> _Document passage_
Recon InfoSec

Geolocation via Pipelines in Graylog

Written by Megan Roddie | Aug 21, 2018 9:10:00 PM

To the delight of most Graylog users, geolocation is automatically built into the platform via the "GeoIP Resolver" plugin. All that is needed is a MaxMind database and you are ready to roll. However, there is a better way of going about geolocation that might be worth implementing if you are a Graylog power user: lookup tables & pipelines.

But there's a plugin...

You may wonder why it is worth considering building out a lookup table and pipeline rules when there is essentially an "easy button" right on the configuration page. If you are a heavy Graylog user than there are a few major advantages to performing geolocation via pipelines instead of the plugin.

1. Geolocation Fields
When the GeoIP Resolver runs, it creates several new fields based on the MaxMind database. These new fields contain the coordinates of the IP, the country code, and the city. Though these are the key pieces of information you are likely interested in, there is so much more data in the MaxMind database that can be access that might be useful to you.

> _Supplied entries_
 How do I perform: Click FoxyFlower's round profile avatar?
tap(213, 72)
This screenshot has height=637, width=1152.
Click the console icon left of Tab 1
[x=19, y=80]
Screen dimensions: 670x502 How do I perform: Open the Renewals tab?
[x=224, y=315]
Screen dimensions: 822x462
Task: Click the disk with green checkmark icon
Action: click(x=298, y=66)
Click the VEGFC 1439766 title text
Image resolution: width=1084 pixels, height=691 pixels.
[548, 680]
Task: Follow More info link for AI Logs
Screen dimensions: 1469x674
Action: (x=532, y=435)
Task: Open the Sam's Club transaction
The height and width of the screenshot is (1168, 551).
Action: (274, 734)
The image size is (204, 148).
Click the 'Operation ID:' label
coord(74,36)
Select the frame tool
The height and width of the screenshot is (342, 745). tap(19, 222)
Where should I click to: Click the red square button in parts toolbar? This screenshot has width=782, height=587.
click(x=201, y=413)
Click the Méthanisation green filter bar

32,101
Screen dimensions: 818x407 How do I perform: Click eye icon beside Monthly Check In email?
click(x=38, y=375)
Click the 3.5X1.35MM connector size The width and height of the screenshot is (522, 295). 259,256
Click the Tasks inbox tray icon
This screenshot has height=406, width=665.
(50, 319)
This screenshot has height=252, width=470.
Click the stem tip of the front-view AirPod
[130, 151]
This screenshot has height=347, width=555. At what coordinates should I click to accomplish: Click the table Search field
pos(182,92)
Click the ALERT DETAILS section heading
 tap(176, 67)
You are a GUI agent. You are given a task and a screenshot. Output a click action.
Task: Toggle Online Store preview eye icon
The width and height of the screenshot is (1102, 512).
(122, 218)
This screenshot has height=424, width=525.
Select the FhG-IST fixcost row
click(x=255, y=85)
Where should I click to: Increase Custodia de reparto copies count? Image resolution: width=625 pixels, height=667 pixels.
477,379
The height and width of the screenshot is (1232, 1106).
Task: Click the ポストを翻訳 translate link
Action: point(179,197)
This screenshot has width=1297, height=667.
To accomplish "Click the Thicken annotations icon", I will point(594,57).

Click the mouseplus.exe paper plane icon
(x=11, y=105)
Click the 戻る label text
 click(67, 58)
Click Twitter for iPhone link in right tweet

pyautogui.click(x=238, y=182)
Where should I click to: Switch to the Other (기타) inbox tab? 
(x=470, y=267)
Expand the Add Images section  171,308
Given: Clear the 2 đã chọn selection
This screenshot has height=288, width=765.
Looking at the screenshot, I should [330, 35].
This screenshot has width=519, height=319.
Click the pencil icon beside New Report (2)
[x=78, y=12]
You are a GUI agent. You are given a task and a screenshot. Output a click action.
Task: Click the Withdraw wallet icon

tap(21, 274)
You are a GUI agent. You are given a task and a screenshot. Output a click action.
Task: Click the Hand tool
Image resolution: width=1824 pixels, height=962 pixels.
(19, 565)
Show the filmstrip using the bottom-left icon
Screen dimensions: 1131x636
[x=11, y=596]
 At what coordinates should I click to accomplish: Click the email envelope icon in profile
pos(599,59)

> _Task list_
(A) In the Graylog geolocation article, which plugin provides the built-in geolocation?
(B) Reproduce verbatim the part of the Graylog geolocation article that runs from "1. Geolocation Fields" up to and including "useful to you.".

> _Problem solutions_
(A) The "GeoIP Resolver" plugin.

(B)
1. Geolocation Fields
When the GeoIP Resolver runs, it creates several new fields based on the MaxMind database. These new fields contain the coordinates of the IP, the country code, and the city. Though these are the key pieces of information you are likely interested in, there is so much more data in the MaxMind database that can be access that might be useful to you.